Exercise instructions:
Once the line containing "For every named" is found in the entries below, reproduce it and every line after it, stopping at and including the line containing "EN (2298, 14)"; reproduce nothing else, and keep each line exact.

The data:
------------------------------------------------
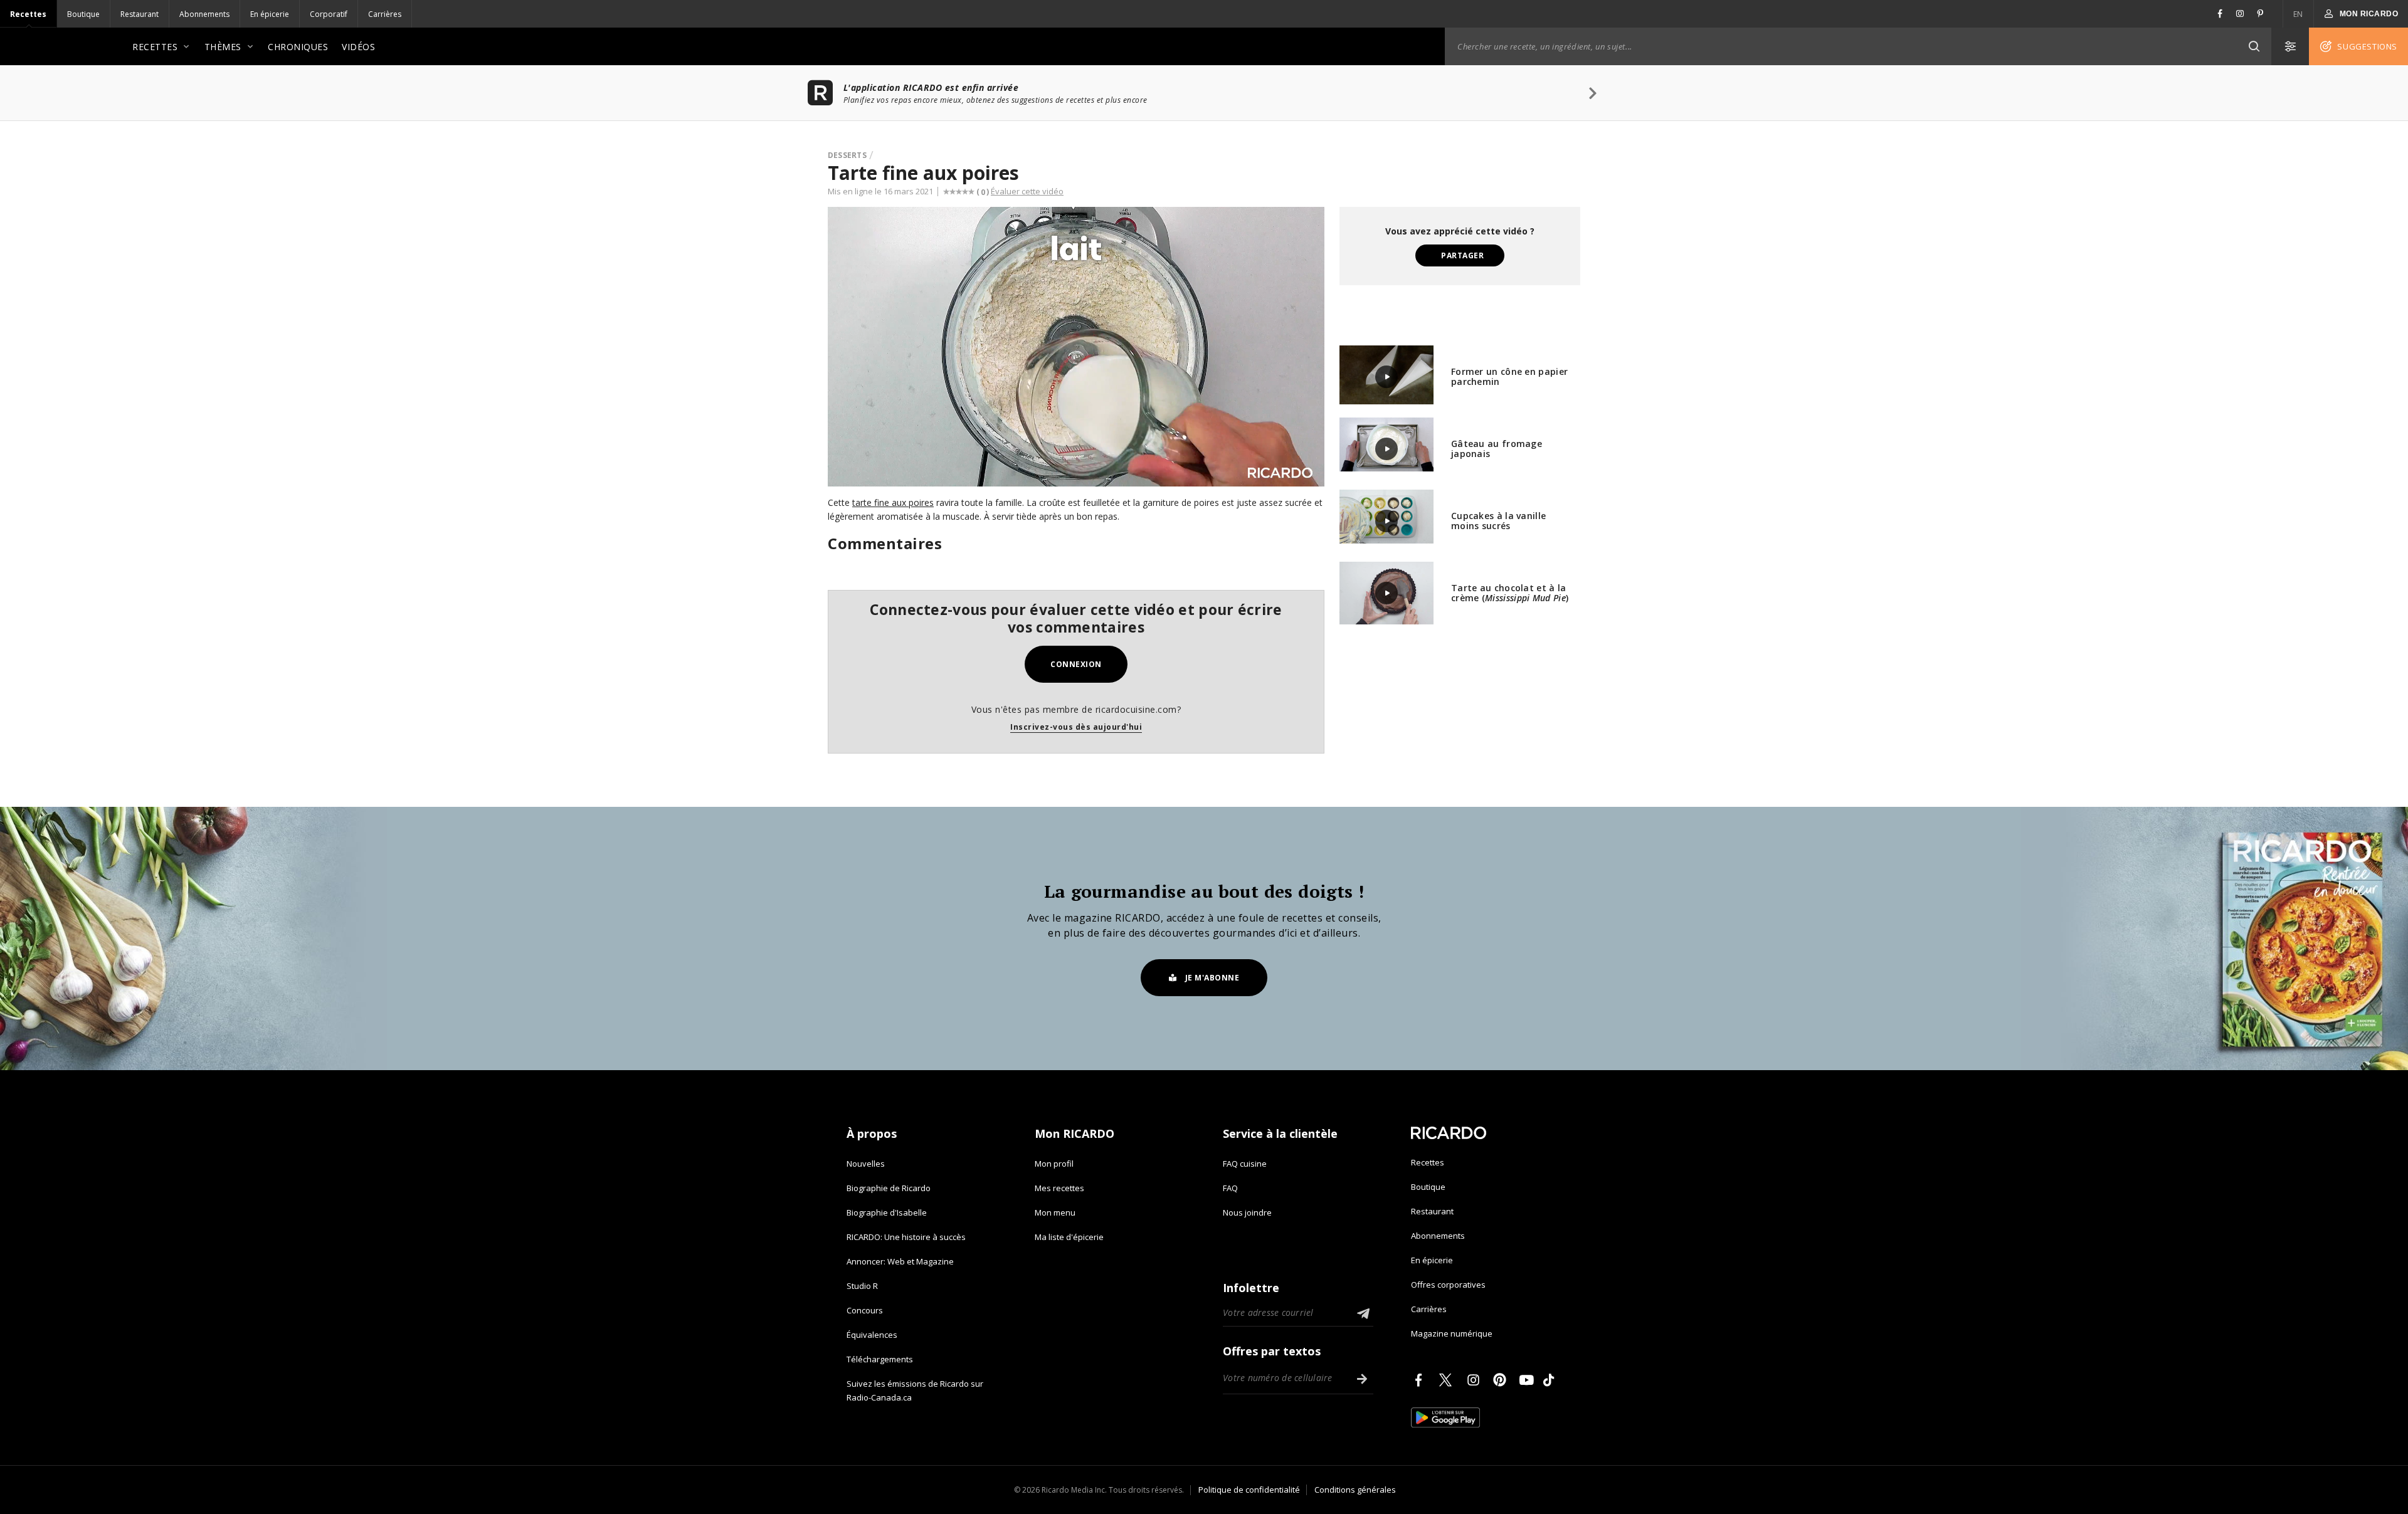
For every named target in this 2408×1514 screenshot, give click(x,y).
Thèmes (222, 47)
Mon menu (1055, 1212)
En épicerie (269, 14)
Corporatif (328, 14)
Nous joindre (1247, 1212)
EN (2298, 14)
------------------------------------------------
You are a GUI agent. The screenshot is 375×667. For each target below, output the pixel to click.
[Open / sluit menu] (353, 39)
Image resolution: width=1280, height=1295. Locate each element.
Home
------------------------------------------------
Finished task:
For every named target in this 2408×1514 screenshot, give click(x,y).
Thèmes (222, 47)
Mon menu (1055, 1212)
En épicerie (269, 14)
Corporatif (328, 14)
Nous joindre (1247, 1212)
EN (2298, 14)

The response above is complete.